The Country Food Similarity Index is a statistically-based attempt to quantify how similar the food in one country is relative to another. By comparing the weight of raw food ingredients used in each country, a score is assigned that reflects the degree of similarity between the respective countries. The methodology is exactly the same for each country studied.
The Most Similar Cuisines to Italian Food
Italian food is celebrated worldwide for its rich flavors, diverse ingredients, and timeless recipes. From the hearty pasta dishes of the North to the sun-kissed Mediterranean flavors of the South, Italy’s culinary heritage is both cherished and emulated across the globe. Four of the five countries with the most similar food also border the Mediterranean Sea.
- France is on Italy’s northwestern border. Both cuisines prioritize high-quality ingredients and emphasize the importance of regional flavors. French ratatouille, a vegetable medley, is similar to Italy’s caponata. Furthermore, French quiche, a savory pie filled with various ingredients, is like Italy’s rustic tarts. Furthermore, both countries often include bread and cheese into their typical meals.

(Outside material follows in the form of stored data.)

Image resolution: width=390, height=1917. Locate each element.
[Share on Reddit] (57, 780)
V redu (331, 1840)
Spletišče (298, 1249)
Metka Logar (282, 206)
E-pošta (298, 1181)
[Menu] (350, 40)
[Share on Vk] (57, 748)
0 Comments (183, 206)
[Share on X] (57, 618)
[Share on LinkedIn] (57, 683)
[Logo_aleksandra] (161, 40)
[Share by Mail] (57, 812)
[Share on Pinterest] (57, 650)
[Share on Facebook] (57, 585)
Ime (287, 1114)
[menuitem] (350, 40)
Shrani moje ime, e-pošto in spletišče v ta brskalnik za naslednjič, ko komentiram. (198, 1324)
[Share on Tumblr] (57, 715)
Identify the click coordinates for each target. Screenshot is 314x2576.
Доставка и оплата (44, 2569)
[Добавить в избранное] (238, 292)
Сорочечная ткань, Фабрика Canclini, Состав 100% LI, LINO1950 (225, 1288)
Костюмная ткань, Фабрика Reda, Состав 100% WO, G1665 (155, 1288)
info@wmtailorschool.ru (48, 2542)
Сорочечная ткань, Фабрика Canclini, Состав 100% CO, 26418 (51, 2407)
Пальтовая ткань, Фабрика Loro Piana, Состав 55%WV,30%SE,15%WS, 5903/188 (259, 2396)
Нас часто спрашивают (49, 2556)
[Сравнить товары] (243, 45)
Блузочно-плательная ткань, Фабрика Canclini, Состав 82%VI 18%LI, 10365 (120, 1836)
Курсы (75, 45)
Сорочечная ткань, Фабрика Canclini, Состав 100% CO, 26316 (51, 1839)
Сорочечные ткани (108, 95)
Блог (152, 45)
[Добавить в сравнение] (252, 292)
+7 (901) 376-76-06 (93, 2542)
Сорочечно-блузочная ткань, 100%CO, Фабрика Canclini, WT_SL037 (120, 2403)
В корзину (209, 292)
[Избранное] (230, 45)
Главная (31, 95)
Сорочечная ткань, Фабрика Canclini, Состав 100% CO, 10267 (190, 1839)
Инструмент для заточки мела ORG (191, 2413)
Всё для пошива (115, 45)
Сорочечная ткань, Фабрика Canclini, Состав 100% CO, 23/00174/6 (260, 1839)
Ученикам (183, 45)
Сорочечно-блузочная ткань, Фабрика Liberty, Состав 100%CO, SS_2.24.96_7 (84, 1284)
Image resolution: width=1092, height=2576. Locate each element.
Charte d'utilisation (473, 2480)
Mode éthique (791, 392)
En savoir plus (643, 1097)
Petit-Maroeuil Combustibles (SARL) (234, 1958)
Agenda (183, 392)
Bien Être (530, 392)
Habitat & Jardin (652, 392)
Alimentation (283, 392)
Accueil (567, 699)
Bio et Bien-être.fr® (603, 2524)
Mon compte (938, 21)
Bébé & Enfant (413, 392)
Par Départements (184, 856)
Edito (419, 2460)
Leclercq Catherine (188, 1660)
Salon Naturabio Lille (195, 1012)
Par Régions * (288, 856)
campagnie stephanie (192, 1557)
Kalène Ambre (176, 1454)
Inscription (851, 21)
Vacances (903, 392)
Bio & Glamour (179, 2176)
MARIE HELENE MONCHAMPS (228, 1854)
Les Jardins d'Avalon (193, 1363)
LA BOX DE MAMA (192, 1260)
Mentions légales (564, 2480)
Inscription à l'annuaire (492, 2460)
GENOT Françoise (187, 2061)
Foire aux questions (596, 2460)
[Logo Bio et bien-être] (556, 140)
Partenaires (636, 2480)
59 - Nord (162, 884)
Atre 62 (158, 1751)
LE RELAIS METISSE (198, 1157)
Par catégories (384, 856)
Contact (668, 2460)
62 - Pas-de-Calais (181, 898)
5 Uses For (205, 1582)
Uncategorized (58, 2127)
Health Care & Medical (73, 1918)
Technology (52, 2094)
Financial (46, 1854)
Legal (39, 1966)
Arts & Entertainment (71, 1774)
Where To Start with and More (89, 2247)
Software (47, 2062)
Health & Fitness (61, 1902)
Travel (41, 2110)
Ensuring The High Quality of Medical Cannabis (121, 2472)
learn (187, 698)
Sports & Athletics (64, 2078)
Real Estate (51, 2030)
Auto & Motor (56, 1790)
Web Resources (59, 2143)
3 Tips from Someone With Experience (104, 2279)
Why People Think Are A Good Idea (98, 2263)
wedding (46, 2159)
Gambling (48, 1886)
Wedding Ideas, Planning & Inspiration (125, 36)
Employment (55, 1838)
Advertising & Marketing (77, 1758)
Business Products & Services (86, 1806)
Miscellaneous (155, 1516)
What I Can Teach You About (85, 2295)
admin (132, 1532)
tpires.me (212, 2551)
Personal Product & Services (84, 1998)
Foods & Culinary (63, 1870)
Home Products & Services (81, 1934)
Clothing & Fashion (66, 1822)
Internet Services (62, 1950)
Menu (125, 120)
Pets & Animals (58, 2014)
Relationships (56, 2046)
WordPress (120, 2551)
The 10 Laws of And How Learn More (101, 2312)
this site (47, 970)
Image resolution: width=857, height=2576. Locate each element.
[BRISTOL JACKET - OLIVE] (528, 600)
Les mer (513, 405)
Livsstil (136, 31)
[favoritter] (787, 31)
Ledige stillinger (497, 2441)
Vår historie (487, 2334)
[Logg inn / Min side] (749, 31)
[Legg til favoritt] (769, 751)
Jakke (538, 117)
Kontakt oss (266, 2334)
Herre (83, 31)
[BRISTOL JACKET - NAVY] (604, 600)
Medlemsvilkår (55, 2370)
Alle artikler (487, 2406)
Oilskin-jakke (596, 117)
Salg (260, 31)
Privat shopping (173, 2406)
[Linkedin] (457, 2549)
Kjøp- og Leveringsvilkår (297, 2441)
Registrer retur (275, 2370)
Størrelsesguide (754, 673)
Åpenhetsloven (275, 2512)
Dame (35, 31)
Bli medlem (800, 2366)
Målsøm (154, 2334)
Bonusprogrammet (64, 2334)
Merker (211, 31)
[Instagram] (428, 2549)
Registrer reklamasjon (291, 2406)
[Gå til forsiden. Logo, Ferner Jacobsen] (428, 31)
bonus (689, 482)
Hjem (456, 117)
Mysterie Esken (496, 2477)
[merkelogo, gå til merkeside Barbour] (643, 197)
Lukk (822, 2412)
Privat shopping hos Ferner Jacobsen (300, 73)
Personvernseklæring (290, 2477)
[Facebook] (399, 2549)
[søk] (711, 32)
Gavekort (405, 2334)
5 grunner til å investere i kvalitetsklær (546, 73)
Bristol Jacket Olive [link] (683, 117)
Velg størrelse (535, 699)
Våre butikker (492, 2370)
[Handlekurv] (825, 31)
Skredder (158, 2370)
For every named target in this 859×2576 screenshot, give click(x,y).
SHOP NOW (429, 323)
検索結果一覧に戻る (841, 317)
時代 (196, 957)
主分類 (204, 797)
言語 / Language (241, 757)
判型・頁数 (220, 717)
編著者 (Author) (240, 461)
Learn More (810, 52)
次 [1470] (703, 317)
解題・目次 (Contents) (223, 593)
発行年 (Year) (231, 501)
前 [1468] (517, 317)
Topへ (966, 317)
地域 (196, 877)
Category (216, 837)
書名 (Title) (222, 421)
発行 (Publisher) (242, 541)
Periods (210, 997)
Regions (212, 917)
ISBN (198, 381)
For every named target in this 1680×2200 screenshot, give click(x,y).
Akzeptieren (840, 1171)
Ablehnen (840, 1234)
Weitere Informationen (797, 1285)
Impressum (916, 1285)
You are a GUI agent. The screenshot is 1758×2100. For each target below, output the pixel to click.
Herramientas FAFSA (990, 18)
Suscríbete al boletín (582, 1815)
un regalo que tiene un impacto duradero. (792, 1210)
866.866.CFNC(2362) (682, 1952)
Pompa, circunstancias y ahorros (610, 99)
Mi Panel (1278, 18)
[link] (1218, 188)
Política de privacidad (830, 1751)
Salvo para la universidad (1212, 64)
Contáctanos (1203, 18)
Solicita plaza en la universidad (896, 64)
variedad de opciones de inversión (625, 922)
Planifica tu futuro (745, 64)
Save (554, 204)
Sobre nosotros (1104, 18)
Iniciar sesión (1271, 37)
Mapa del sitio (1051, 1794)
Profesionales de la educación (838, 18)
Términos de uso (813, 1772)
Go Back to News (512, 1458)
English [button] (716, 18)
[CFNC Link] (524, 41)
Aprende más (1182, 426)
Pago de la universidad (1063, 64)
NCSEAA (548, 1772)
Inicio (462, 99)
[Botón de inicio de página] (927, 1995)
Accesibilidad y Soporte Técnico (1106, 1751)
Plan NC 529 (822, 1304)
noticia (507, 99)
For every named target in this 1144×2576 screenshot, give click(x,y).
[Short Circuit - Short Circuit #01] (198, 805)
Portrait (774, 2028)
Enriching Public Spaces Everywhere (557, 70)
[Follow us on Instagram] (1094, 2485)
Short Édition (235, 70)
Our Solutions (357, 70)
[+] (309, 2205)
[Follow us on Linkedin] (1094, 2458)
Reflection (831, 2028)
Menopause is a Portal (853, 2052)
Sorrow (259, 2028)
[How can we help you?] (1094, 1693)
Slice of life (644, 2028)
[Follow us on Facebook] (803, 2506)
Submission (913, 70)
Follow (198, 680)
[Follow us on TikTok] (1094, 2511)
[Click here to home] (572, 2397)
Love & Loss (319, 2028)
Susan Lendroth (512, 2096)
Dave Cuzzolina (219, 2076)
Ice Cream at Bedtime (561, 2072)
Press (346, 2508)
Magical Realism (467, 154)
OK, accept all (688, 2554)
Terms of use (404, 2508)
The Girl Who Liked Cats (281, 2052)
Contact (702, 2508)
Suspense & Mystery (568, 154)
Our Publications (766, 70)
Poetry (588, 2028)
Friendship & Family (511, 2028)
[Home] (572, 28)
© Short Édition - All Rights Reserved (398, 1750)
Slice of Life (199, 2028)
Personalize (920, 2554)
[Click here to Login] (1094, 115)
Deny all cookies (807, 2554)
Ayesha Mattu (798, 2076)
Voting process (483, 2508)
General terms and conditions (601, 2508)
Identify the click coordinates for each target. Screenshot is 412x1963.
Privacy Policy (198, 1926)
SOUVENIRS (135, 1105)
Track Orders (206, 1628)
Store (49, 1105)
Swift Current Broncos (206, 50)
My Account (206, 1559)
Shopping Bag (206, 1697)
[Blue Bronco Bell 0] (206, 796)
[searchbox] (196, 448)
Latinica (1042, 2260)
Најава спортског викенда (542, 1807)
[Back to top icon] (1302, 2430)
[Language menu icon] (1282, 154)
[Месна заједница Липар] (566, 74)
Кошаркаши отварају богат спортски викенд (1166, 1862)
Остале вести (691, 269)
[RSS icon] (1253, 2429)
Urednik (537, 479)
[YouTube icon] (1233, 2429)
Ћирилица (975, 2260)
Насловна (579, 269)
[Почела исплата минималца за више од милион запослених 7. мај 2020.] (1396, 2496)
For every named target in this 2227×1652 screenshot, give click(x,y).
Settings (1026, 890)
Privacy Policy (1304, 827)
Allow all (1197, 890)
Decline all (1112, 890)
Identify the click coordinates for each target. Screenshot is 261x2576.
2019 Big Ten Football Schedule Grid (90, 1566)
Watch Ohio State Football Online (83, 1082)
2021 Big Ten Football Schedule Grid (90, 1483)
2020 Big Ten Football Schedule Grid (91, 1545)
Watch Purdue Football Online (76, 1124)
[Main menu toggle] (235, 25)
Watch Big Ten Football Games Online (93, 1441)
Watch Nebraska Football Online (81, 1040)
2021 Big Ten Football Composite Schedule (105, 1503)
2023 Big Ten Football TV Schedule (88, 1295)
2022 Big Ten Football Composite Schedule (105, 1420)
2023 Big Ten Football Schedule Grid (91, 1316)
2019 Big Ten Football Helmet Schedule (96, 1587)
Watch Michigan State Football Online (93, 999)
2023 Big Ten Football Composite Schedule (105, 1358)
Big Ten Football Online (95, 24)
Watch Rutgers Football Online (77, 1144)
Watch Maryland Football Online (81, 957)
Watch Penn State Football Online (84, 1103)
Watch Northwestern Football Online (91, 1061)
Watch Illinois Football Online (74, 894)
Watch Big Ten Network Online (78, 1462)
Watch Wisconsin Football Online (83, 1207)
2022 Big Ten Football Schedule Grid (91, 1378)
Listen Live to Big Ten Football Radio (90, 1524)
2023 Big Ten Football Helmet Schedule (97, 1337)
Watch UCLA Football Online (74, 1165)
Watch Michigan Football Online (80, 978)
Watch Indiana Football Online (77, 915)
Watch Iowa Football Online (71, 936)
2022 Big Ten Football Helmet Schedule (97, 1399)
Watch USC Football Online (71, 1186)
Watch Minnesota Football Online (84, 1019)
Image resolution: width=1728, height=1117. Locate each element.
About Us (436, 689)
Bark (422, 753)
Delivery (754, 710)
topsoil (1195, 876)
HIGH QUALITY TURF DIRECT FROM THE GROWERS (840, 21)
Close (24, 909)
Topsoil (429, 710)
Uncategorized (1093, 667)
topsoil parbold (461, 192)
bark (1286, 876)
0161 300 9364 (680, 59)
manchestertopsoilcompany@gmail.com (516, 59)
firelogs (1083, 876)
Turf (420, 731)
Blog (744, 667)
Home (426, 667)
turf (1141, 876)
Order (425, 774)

- Greece and Italy do not border each other, but they both have a lot of coastline on the Mediterranean Sea. Their cuisines celebrate the use of fresh vegetables, olive oil, and herbs. The use of feta cheese and phyllo dough in Greek dishes resonates with Italy’s emphasis on cheese and pastries. Salads are also quite popular in these countries so they tend to eat a lot of lettuce.
- Malta is a small country off the coast of Sicily, so Maltese cuisine has many similarities with Italian food. Tomatoes, garlic, onions, and an array of herbs are fundamental ingredients in both nations. Given their coastal locations, fresh seafood is popular in these countries as well. Both countries consume a lot of pasta as well.
- Spain is located across the Balearic Sea from Italy. Ingredients such as tomatoes, olive oil, garlic, and aromatic herbs are essential to both cuisines. While each country has its distinct culinary identity, both share a love for rice dishes (such as paella and risotto), and cured pork meats. Tapas, an assortment of small dishes featuring ingredients like olives, cured meats, and cheeses, closely mirrors Italy’s antipasti culture.
- Luxembourg‘s cuisine is quite similar to France’s. Both countries tend to eat a lot of cheese and dairy products. Bread is popular in both nations as well. In Luxembourg, it’s a meal essential, often accompanied by cheese or spreads. Italy treats bread with reverence, using it as a base for bruschetta, panini, and alongside various dishes. These countries also prioritize fresh and locally sourced ingredients.
The Least Similar Cuisines to Italian Food
Four of the five countries with the least similar food to Italy are located in Africa. These countries also have a significantly warmer climate. With the exception of Micronesia, these countries have little coastline. Moreover, these five nations are significantly less developed than Italy. Neither bread nor pork are commonly eaten in these countries.
- Chad is a sparsely populated, landlocked country in Africa that is mostly desert. Chad’s cuisine is also far different from Italy’s. It heavily relies on staple foods like millet, sorghum, rice, corn, and beans, which form the basis of its dishes. Another reason is that its people are mostly Muslim, so they do not consume a lot of pork.
- South Sudan is another landlocked country in Africa. Cassava is its staple food, however the country eats its share of sorghum as well. Porridge is one of the most popular dishes in the country. Unlike in Italy, cheese is rarely consumed in the South Sudan.
- Micronesia is a group of small islands in the South Pacific Ocean. It relies heavily on seafood, tropical fruits, and root crops as a result. The country’s relative isolation has limited its exposure to foreign influences. Micronesian cuisine tends to focus more on the natural flavors of ingredients.
- Central African Republic is a landlocked African country that borders both Chad and South Sudan. Cassava and yams are two of the most commonly eaten ingredients in the country. Furthermore, taro and bananas make a much greater share of the diet in Central African Republic than Italy.
- Democratic Republic of Congo is a former Belgian colony located in the middle of Africa. Cassava is the dominant staple food in the country, a food rarely eaten in Italy. The most commonly eaten meat in Congo is freshwater fish, whereas pork and beef are more popular in Italy.
Italy’s Most Common Food Ingredients
Protein: Pork, Beef
Fruit: Orange, Apple
Vegetable: Tomato, Lettuce
Starch: Wheat, Potato
Primarily based on 2020 data from the Food and Agriculture Organization of the U.N.